The older I get, the more I love lists. I must not be alone because the number of books of lists has grown exponentially as my generation of baby boomers has aged. Hal Hellman has now contributed a second book of lists to complement his earlier
Great Feuds in Science (1). Popularly written, these books summarize intellectual and conceptual conflicts. (No violence—not even Ludwig Wittgenstein gesturing with a poker at Karl Popper.) In this installment we have Harvey versus Primrose; Galvani versus Volta; Semmelweis versus everyone; Bernard versus everyone; Pasteur versus Liebig, Pouchet, and Koch; Golgi versus Rámon y Cajal; Freud versus everyone; Sabin versus Salk; Franklin versus Wilkins; and Gallo versus Montagnier.
Medicine from the 17th century to the present, from high theory to laboratory practice, from the nature of the neural net to the primacy of discovery, is presented in vignettes that are readable and accurately summarize the science of these debates. (All of Hellman’s sources are serious works on the history of medicine.)
Yet the very notion of right versus wrong in these pairings means that there was a predetermined victor, even in those moments (as with Semmelweis) when those who were right were destroyed by their claims. All of the victors are Muhammed Ali, and all of the vanquished are stumblebums. Medicine is heroic in that it always overcomes errors, moving toward the light of truth.
Such a presentation of the history of medicine assumes that the players are the heroic characters that confront each other on the stage of history. In medicine (at least since the 19th century) the very notion of the laboratory and the team has meant that such positions are always collective, producing no truly world historical figures. Even in the history of psychoanalysis, Freud comes out of the neurological laboratories of Vienna (which, according to Hellman, shaped him more than anything else) to create psychoanalysis—the one true one-man operation in 19th-century medicine. But it is also true that another collective is also at work in the history of medicine. There is always a consensus-building acknowledgment of what is good medicine and what is quackery, and this consensus comes as much from the general culture as from the medical culture.

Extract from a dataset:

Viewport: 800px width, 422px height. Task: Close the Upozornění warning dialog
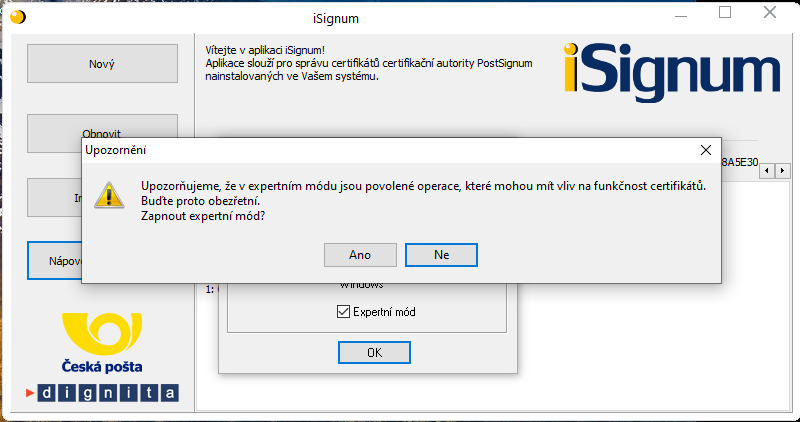click(x=706, y=150)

Hellman’s accounts are readable, but they really miss the point of such pairings. It is not that one was right and that the other was wrong. Medicine tries over time to accommodate all positions, casts off those which are perceived as too weak by the various collectives in which it functions, and is willing to return to these or demonize them over time. This relationship also shifts as new discoveries, inventions, and beliefs are added to the art and science of medicine. What is true at one moment in medicine becomes anathema the next and then returns in triumph again (e.g., the history of ECT from 1950 until today).
I love lists. I enjoyed reading Hellman’s work. But if you want the nuances and the flux, read the books he lists in his bibliographies.